=== REQUIREMENT ===
Return only the final portion of the entries: the line with "Vörösdinka Utca (481, 1125)" and every line after it, each one exact.

=== Recorded data ===
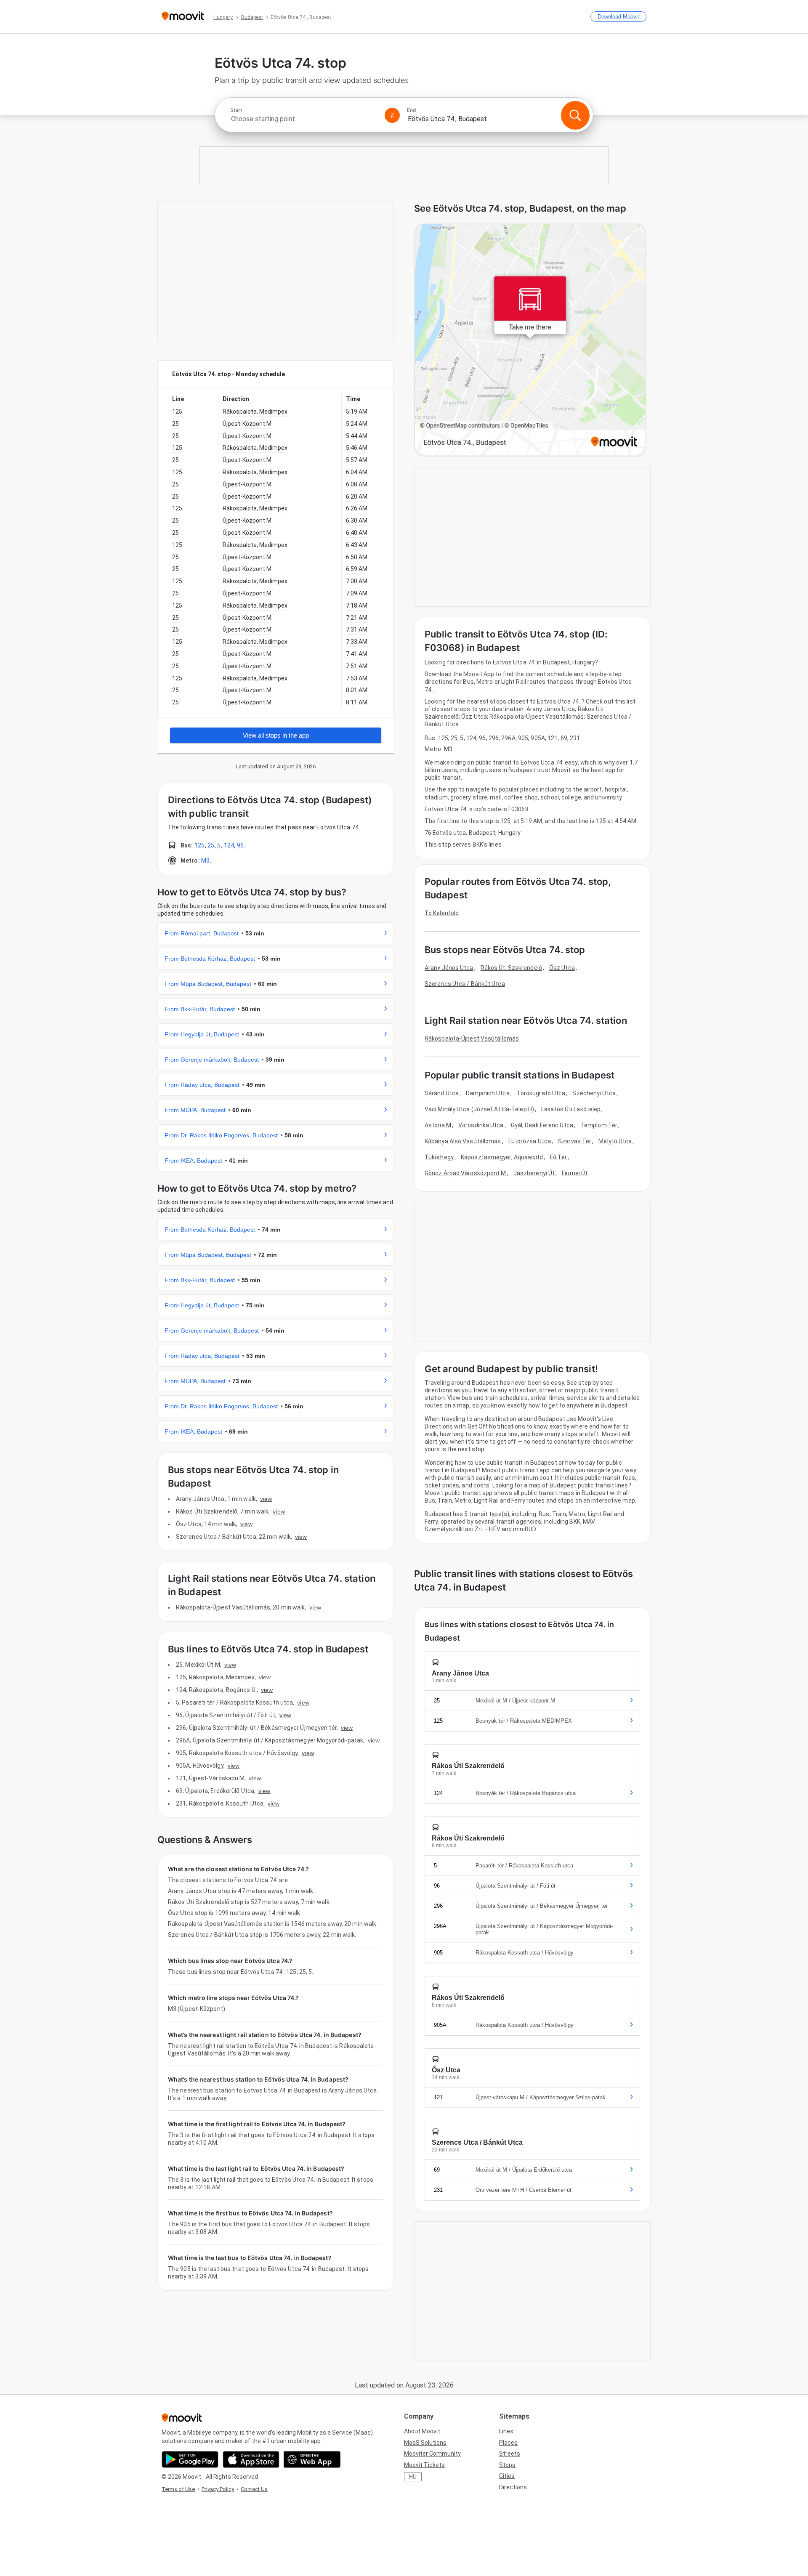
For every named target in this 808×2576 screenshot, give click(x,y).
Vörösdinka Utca (481, 1125)
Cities (507, 2475)
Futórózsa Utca (529, 1141)
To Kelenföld (442, 913)
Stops (507, 2465)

=== RESULT OF THE EXERCISE ===
Vörösdinka Utca (481, 1125)
Cities (507, 2475)
Futórózsa Utca (529, 1141)
To Kelenföld (442, 913)
Stops (507, 2465)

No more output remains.